The whooping crane is a big, beautiful bird. These are in Texas. They may be more adaptable than people give them credit for. The book includes a number of stories of cranes that got "off program". After all the care the group went to, keeping them from human contact, some found their way to yards with bird feeders or to farms where crop remnants could be gleaned. In the eyes of some this "ruined" their wildness.

Gimme a break! The next door neighbor has a bird feeder. Cardinals we see in our yard sometimes eat there. I grew sunflowers for the Great Sunflower Project for a few years. I saw my first goldfinches when they came to my sunflowers. Are these birds damaged by getting within a couple meters of a human? More to the point, though, are such stories signs that the crane is more diverse than they thought, or is it that they are changing in the face of the changing conditions. Are they still the same bird that existed under this name 150 years ago?

There would be a problem if young cranes imprinted on humans. They'd have problems courting and mating, for example. Not realizing the beautiful crane nearby was the intended partner, one might have eyes only for other humans. But once they have grown past adolescence, they'd do well to get used to a world full of humans.
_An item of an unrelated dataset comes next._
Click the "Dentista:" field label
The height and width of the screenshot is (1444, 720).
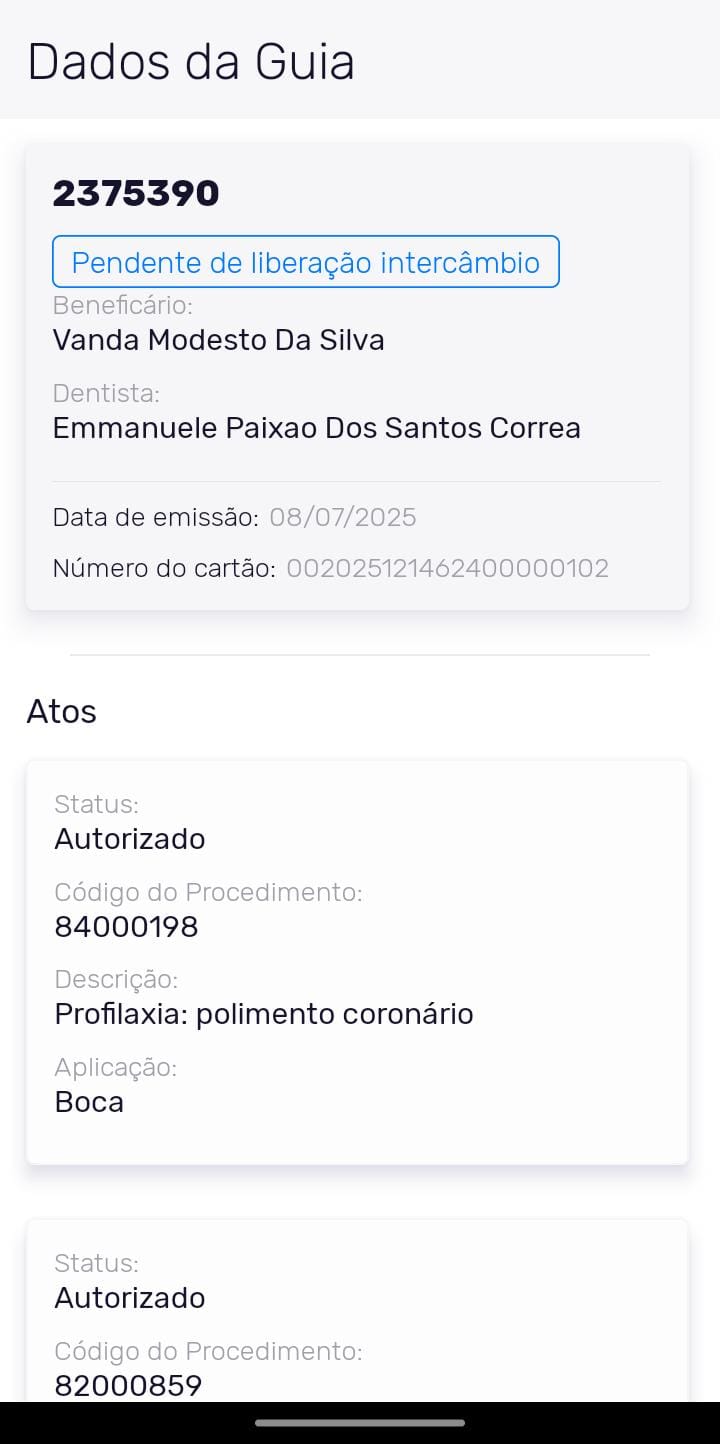(106, 393)
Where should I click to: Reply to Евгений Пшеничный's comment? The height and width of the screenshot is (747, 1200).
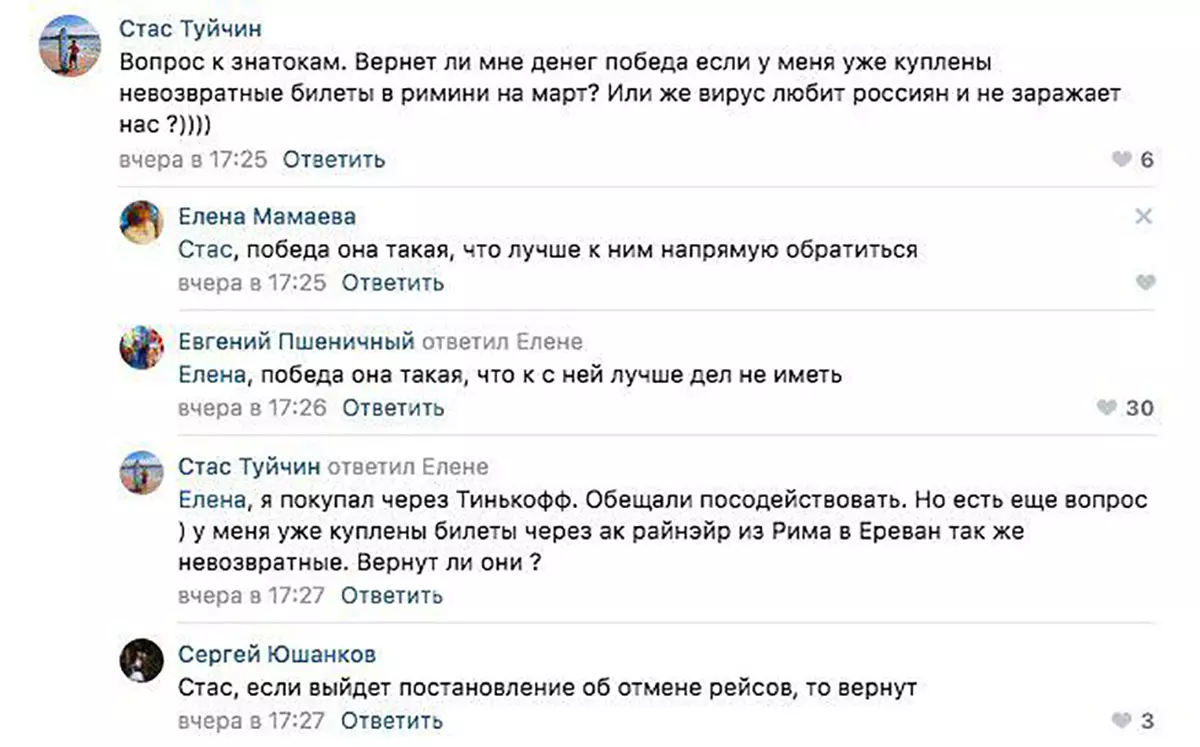coord(393,408)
We're everywhere. ("And that's the problem!" some anti-human eco-crazies shout. They rant about the need to "cull" the human race by some 50-90%. Well, the feeling is mutual. I want them dead as much as they want me dead. Watch your back, dude! There were no such eco-crazies recorded in Wild Ones.)
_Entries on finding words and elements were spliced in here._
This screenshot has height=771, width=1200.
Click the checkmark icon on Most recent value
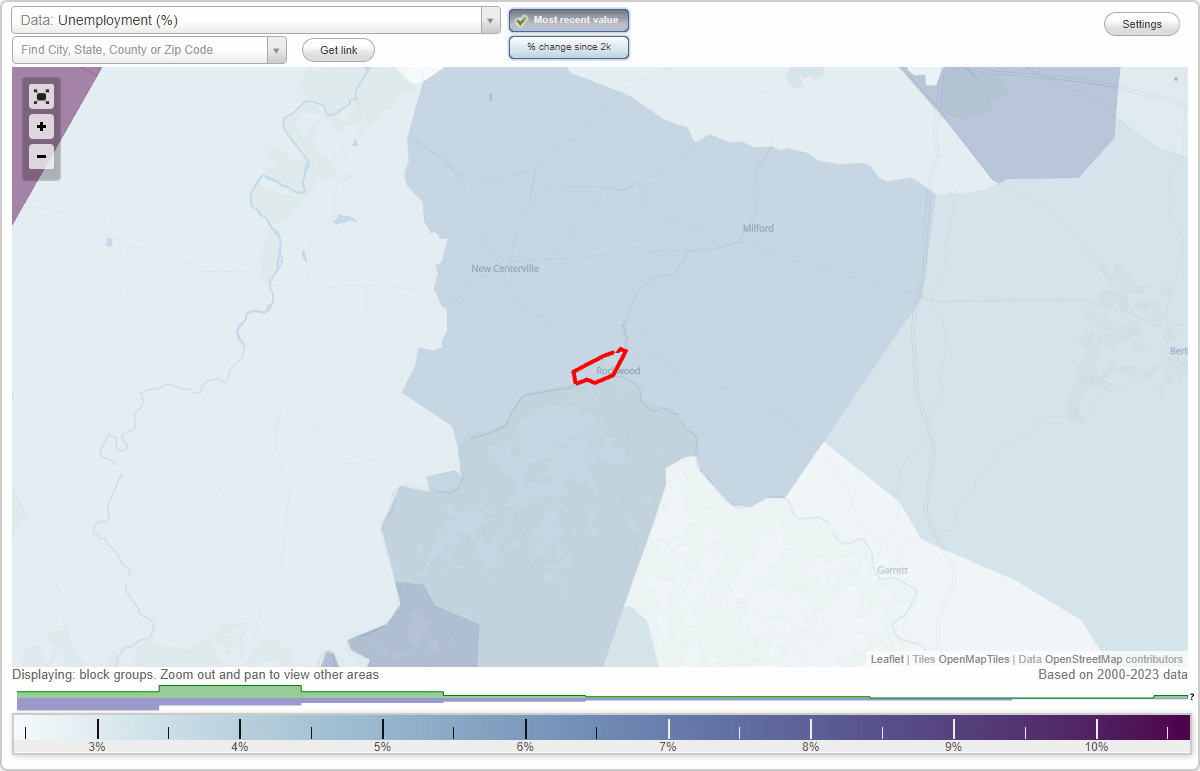[x=521, y=20]
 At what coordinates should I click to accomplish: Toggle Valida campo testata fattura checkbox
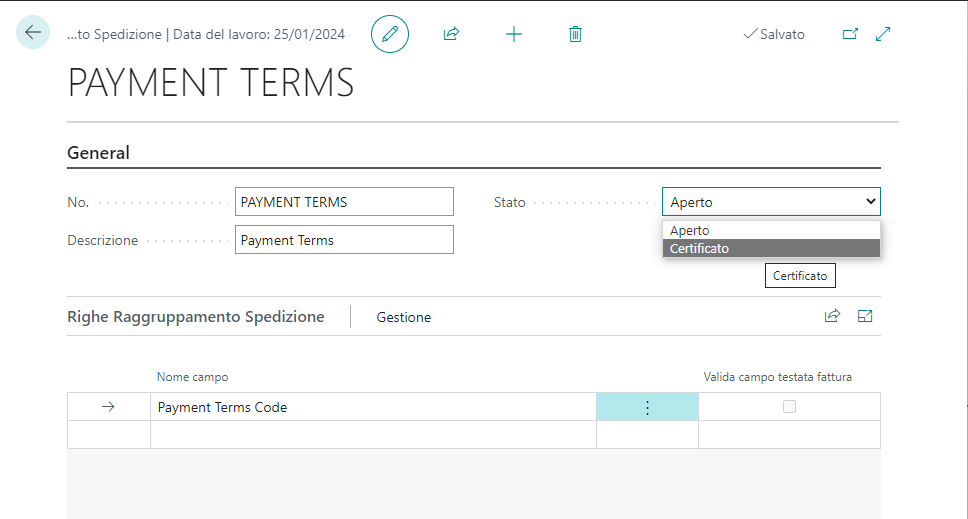coord(789,407)
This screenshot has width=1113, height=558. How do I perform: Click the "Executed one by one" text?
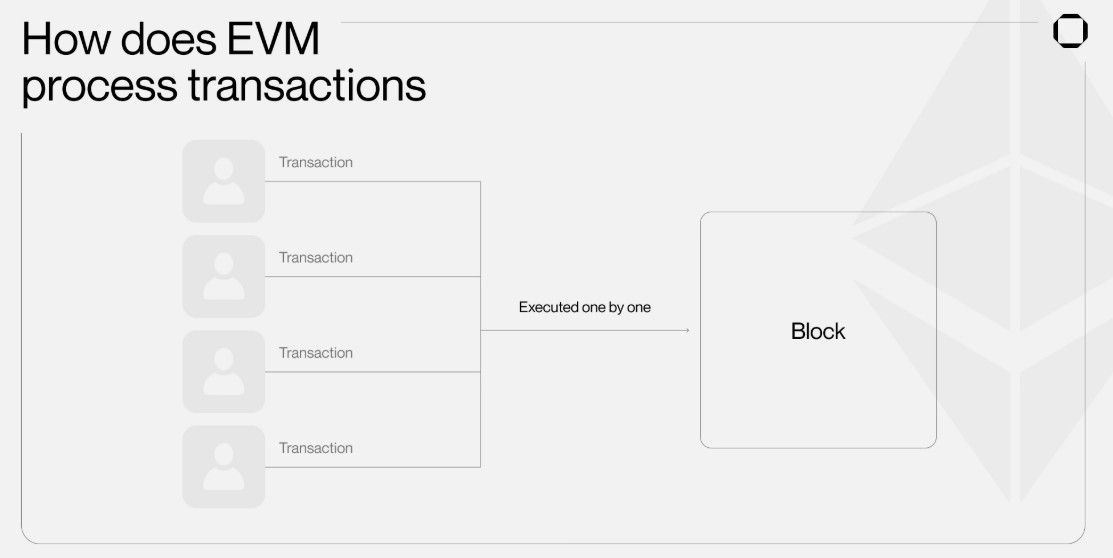point(584,307)
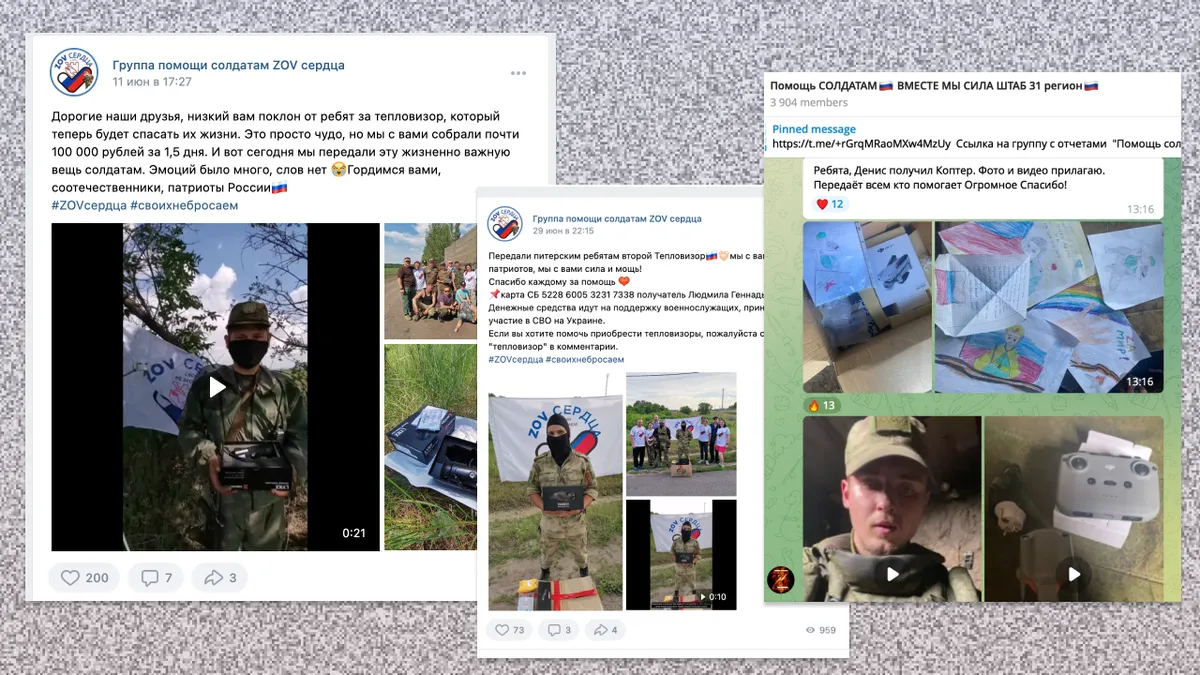Open thermal imager box photo thumbnail
Image resolution: width=1200 pixels, height=675 pixels.
tap(430, 447)
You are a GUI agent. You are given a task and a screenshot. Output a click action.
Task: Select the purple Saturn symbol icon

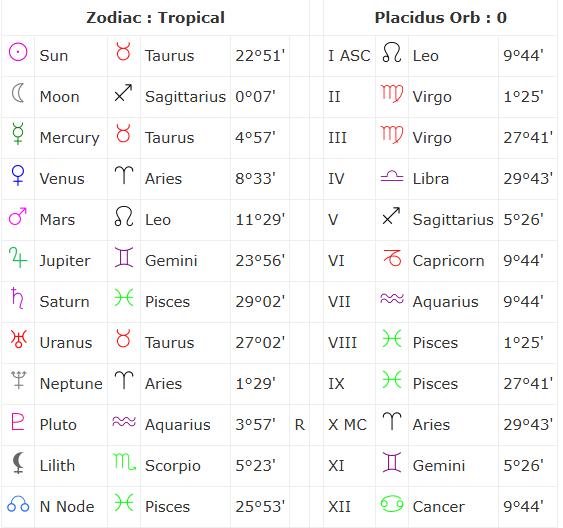pos(17,298)
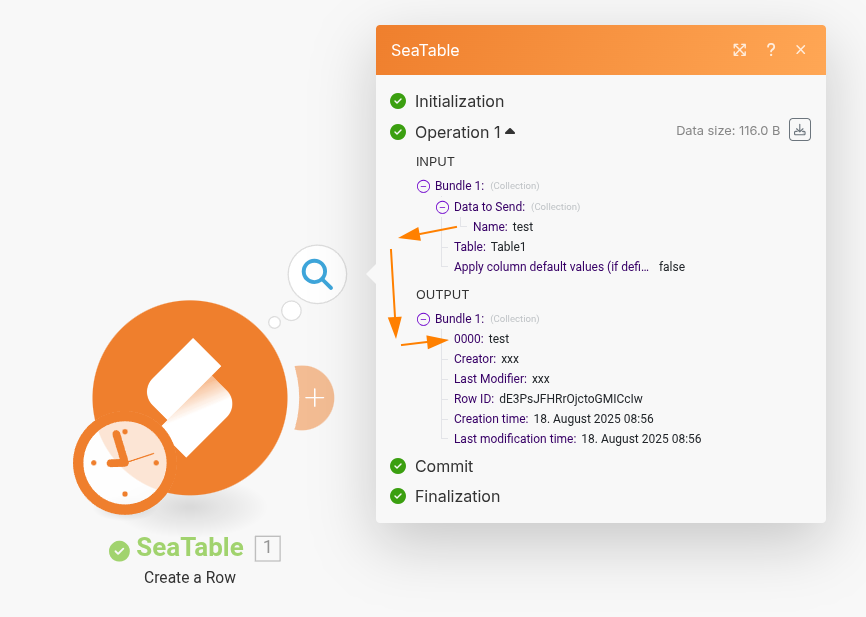Click the Row ID output value
The image size is (866, 617).
click(570, 399)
I find less reassurance than the author does. Einstein wrote, "The significant problems we face today cannot be solved at the level of thinking we were at when we created them." That could be expanded to, unless we ourselves change, we will seldom see problems we've created and will be unable to solve those we do see.
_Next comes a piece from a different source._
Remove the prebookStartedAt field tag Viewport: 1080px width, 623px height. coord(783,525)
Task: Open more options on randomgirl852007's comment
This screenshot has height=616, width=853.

Try this for one minute: Take out a watch that shows seconds. If you are at rest, you are probably taking a breath every 5 seconds, or 12 per minute. For the next 32 seconds, take a breath every 4 seconds exactly (that's 8 breaths), then for the following 28 seconds, a breath only every 7 seconds (that's 4 more). For that first minute, it is probably not too hard. Try another minute, then another. Nobody I know can make it to 5 minutes. You are still taking 12 breaths every minute, but you are actively managing your breathing rate. It also takes up all your attention and you will be unable to do anything else such as read or even converse with someone. This is analogous to trying to manage nature.

I once wrote a short-short, which I'll pare down even farther:
Young Tom is now enamored with power. He speaks of it all the time. He yammers while I look about and study, and consider. I must care for the needs of my people. While he speaks of this plan and that project, I beckon and lead him to the river bed, where I move a few stones. We leave. The next rain will be diverted, just a bit. In time, the river will shift its course.
When we have the wisdom to read a river's future in the lay of the stones, we'll be able to make the small changes that amount to the best way to make changes worth making.